## WHAT YOU NEED TO DO
Restate word for word the lines below that run from the one holding "This screenshot has width=480, height=512." through the one holding "Click the Shell terminal icon", inclusive. Pictures don't belong in the copy.

## RECORDS SHOWN
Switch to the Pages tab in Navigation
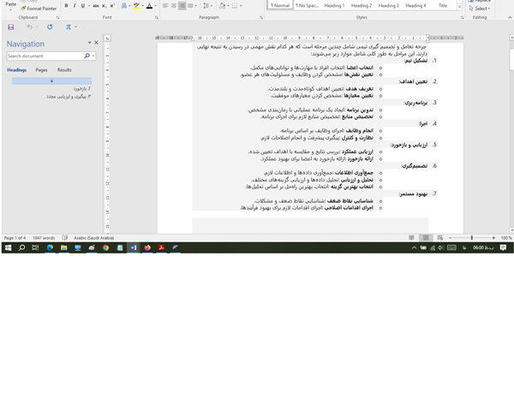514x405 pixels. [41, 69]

* * *

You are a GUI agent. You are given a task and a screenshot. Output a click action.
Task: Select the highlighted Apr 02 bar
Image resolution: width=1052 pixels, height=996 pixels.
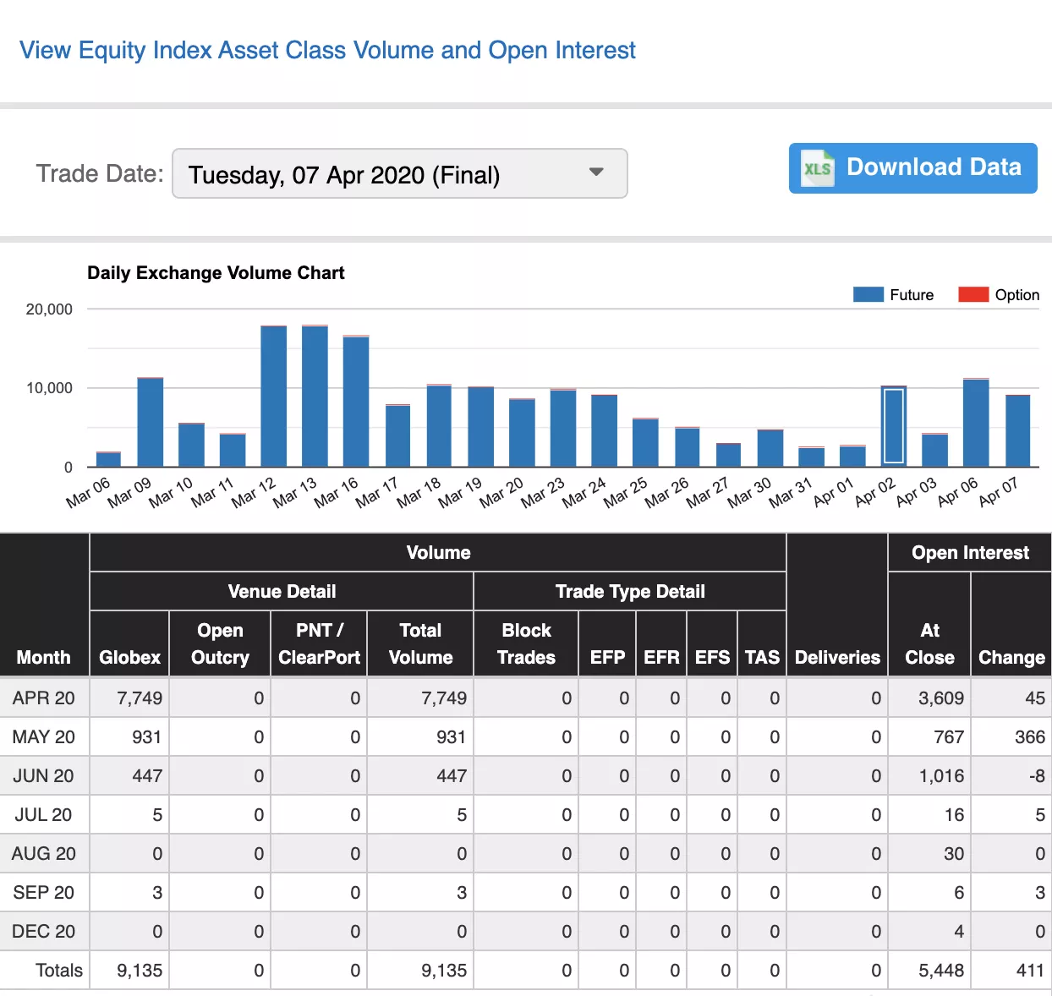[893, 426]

--

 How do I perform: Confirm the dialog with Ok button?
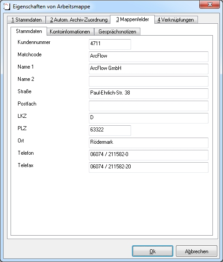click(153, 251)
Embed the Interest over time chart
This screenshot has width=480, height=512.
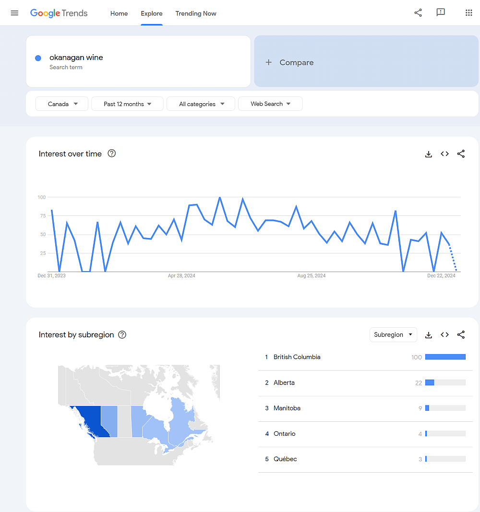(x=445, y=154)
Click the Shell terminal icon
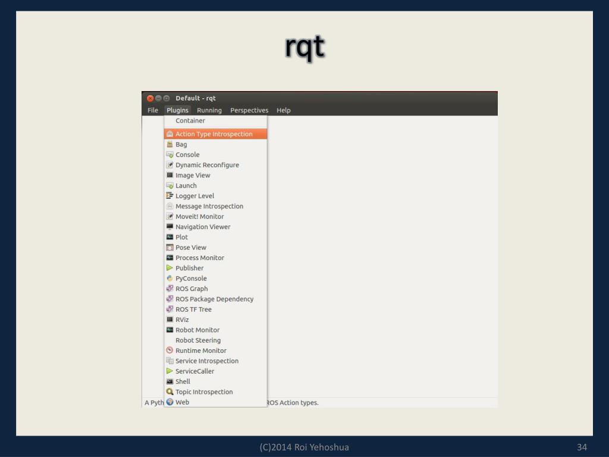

## REPLY TO THE TASK
This screenshot has width=480, height=512.
(x=445, y=154)
Click the Shell terminal icon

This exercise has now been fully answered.